29日に公表された文部科学省による2024年度の児童生徒の問題行動・不登校調査で、神奈川県内公立学校での暴力行為が過去最多の1万4537件を記録したことが判明した。県教育委員会は「問題を早期発見できるようになったことが増加の要因の一つ」と分析している。【國枝すみれ】
調査は、私立を含めた小中学校や高校、特別支援学校が対象で、文科省の設問に県教委が独自項目を加えて実施した。そのうち県内公立学校での暴力行為は、前年度から23%増え、16年度から9年連続で全国1位となった。
加害した児童・生徒を学年別でみると、小学生の増加が目立った。特に小学1年生の暴力行為は前年度比33%増の1290件に上った。県教委は、入学に伴う環境変化になじめない「小1プロブレム」が影響しているとみている。
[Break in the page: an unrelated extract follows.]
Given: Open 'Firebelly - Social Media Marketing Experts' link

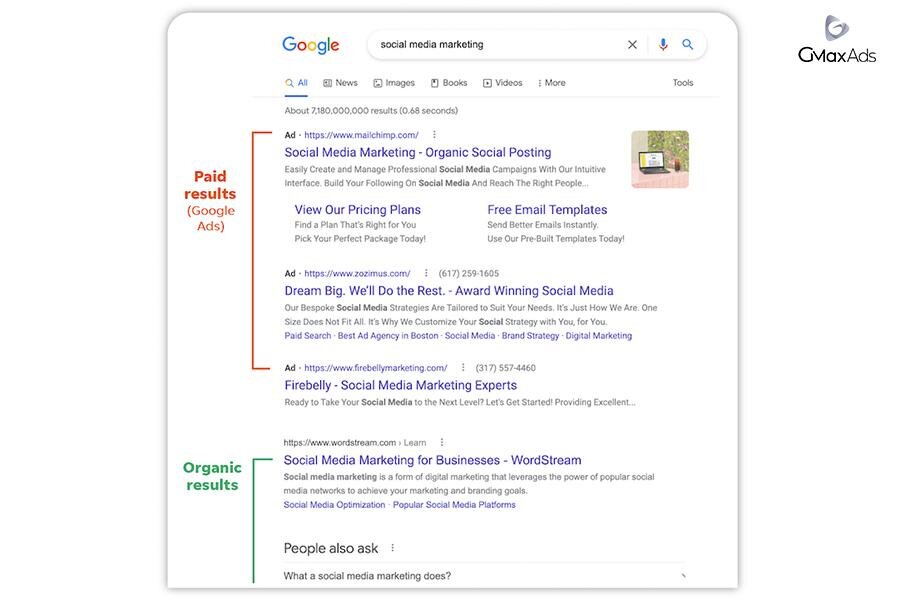Looking at the screenshot, I should [x=401, y=385].

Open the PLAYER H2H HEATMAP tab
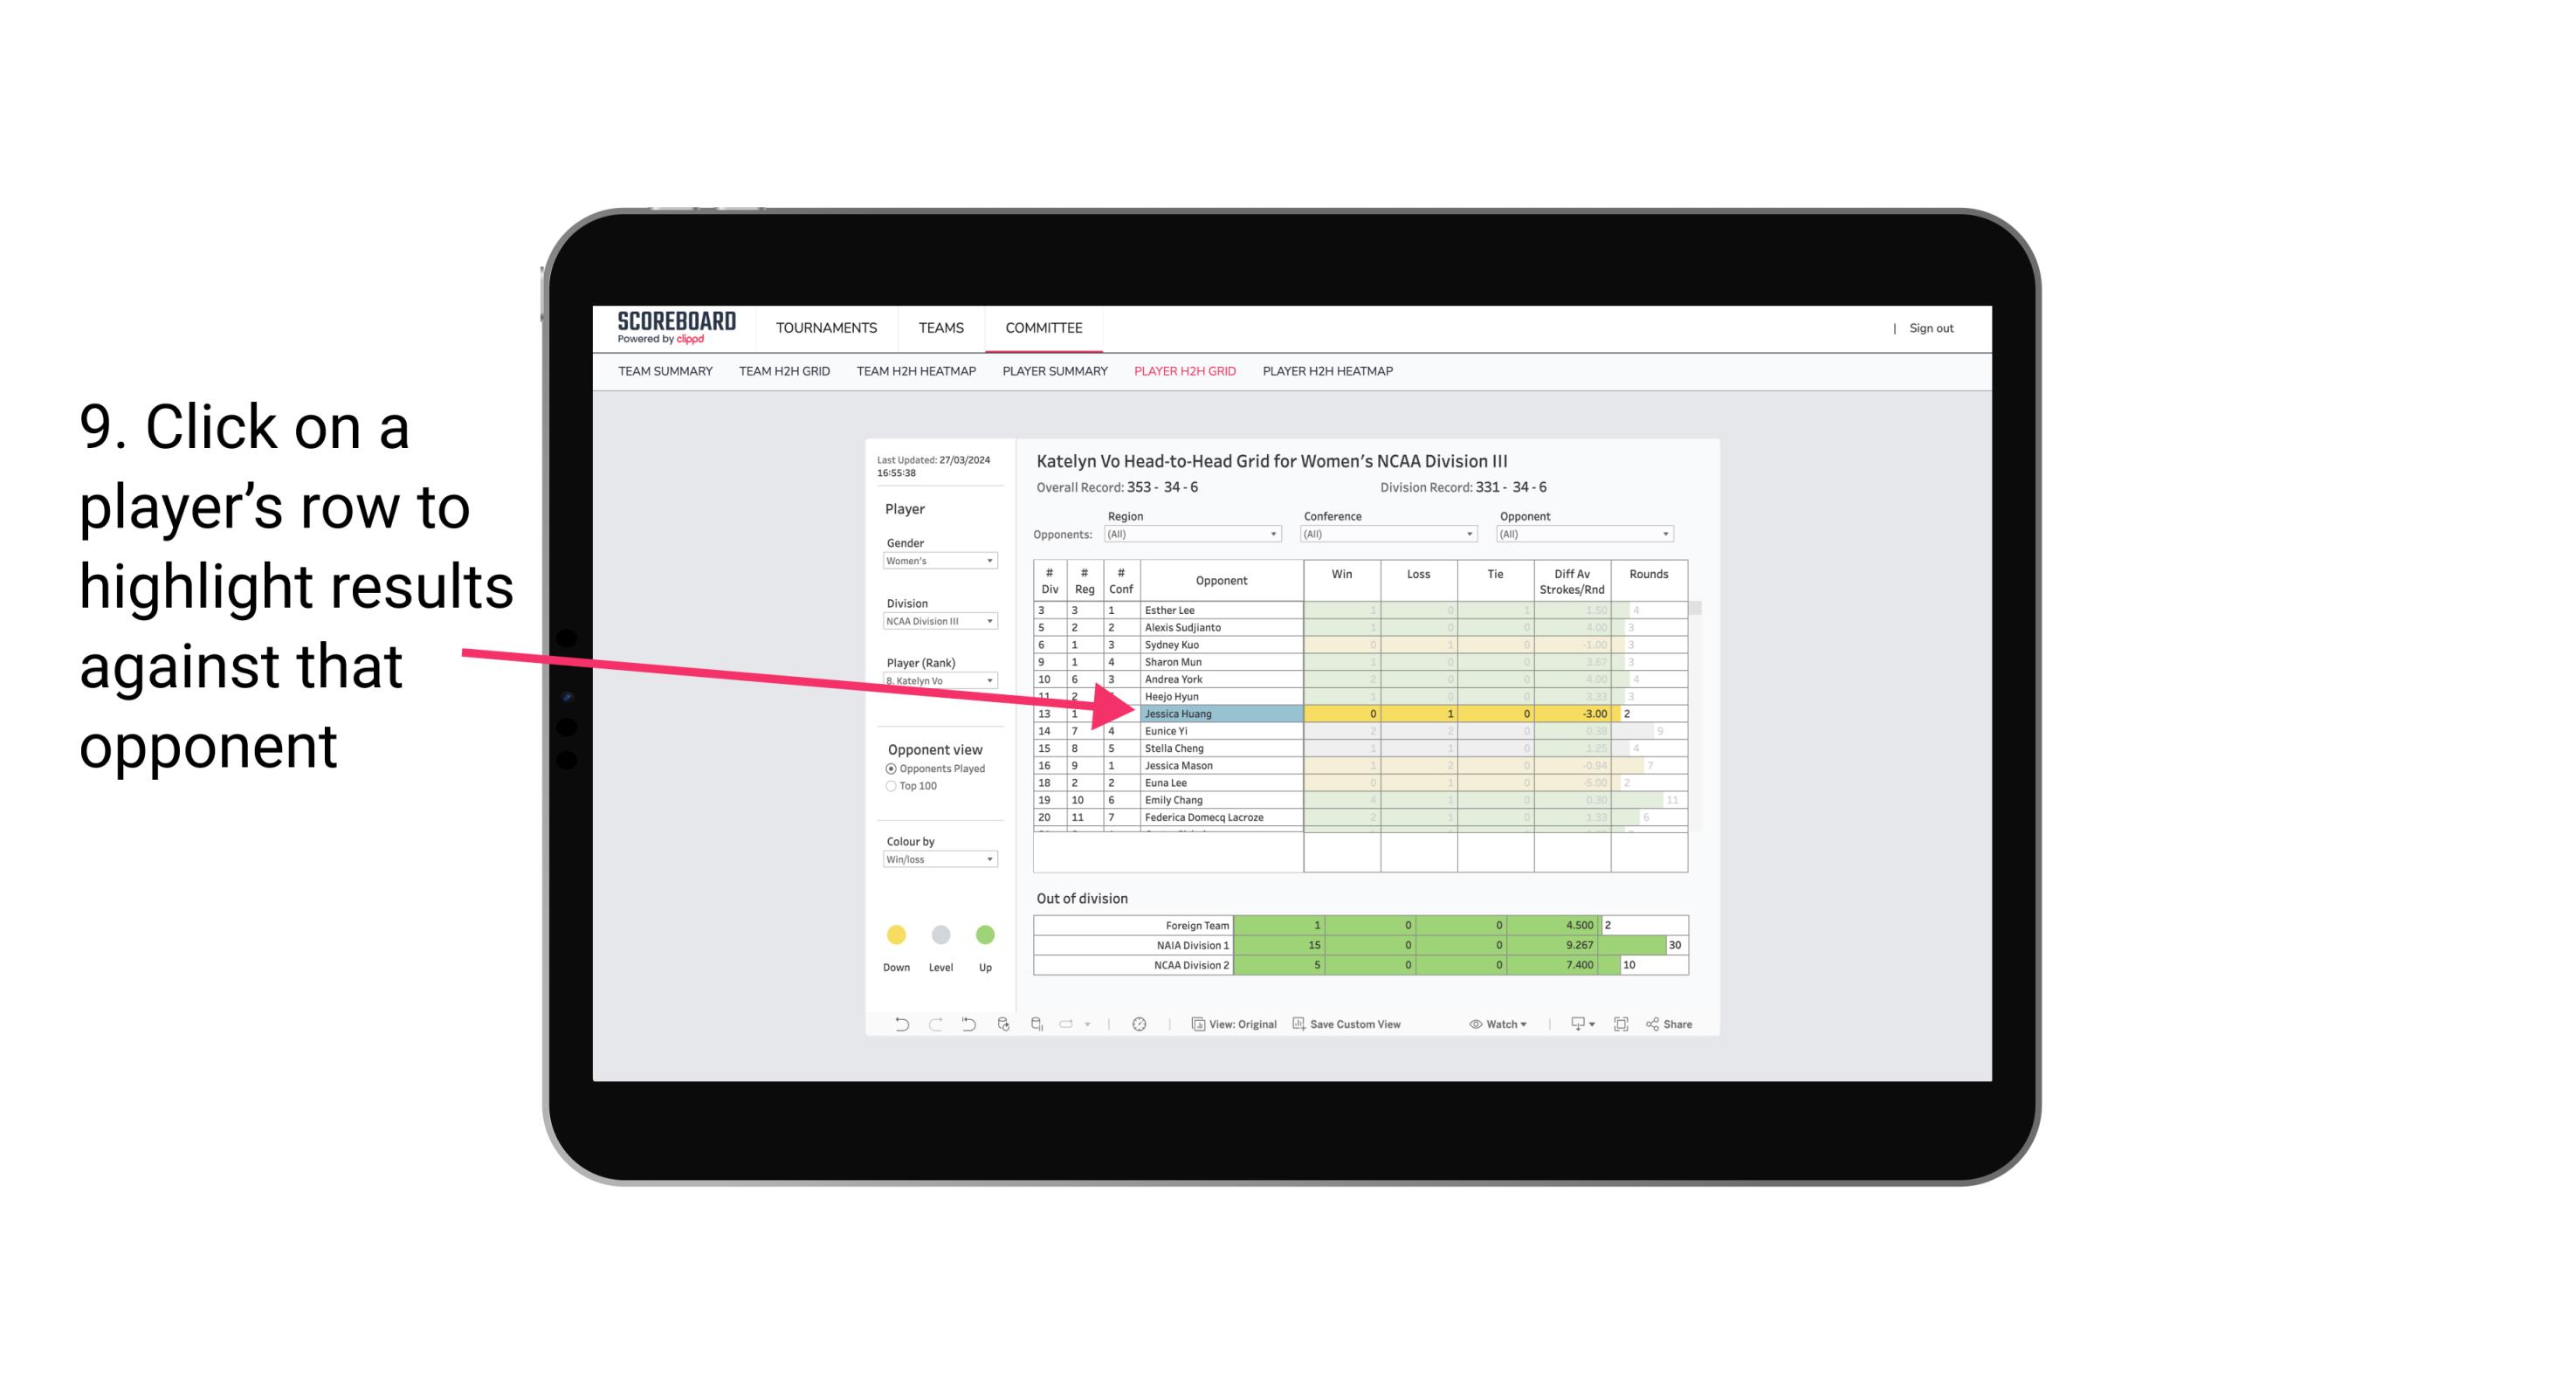[1331, 372]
また、公立学校のいじめの認知件数も前年度比15%増の5万996件に達し、過去最多を記録。東京、大阪、千葉に次ぐ全国4位となった。このうち小学1~5年の事案が全体の7割を占めた。
さらに、いじめにより児童の生命や心身に重大な被害が出たり、長期欠席を余儀なくされたりしたと疑われる「重大事態」は、前年度比約4倍の85件となった。
病気や経済的理由を除き、1年に30日以上欠席する不登校は公立高校で減少したが、公立小中学校で3%増の2万4250人だった。
県教委は23年度から年2~3回、全ての児童・生徒にウェブアンケートを実施して、教員やスクールカウンセラーらと情報共有。問題を抱える子どもに積極的に声をかけて面接している。こうした取り組みの結果、暴力行為やいじめを早期に把握できるようになったという。
県教委の担当者は「感度を上げて、積極的に認知し、重篤化する前に支援を開始することが効果的だ」と話す。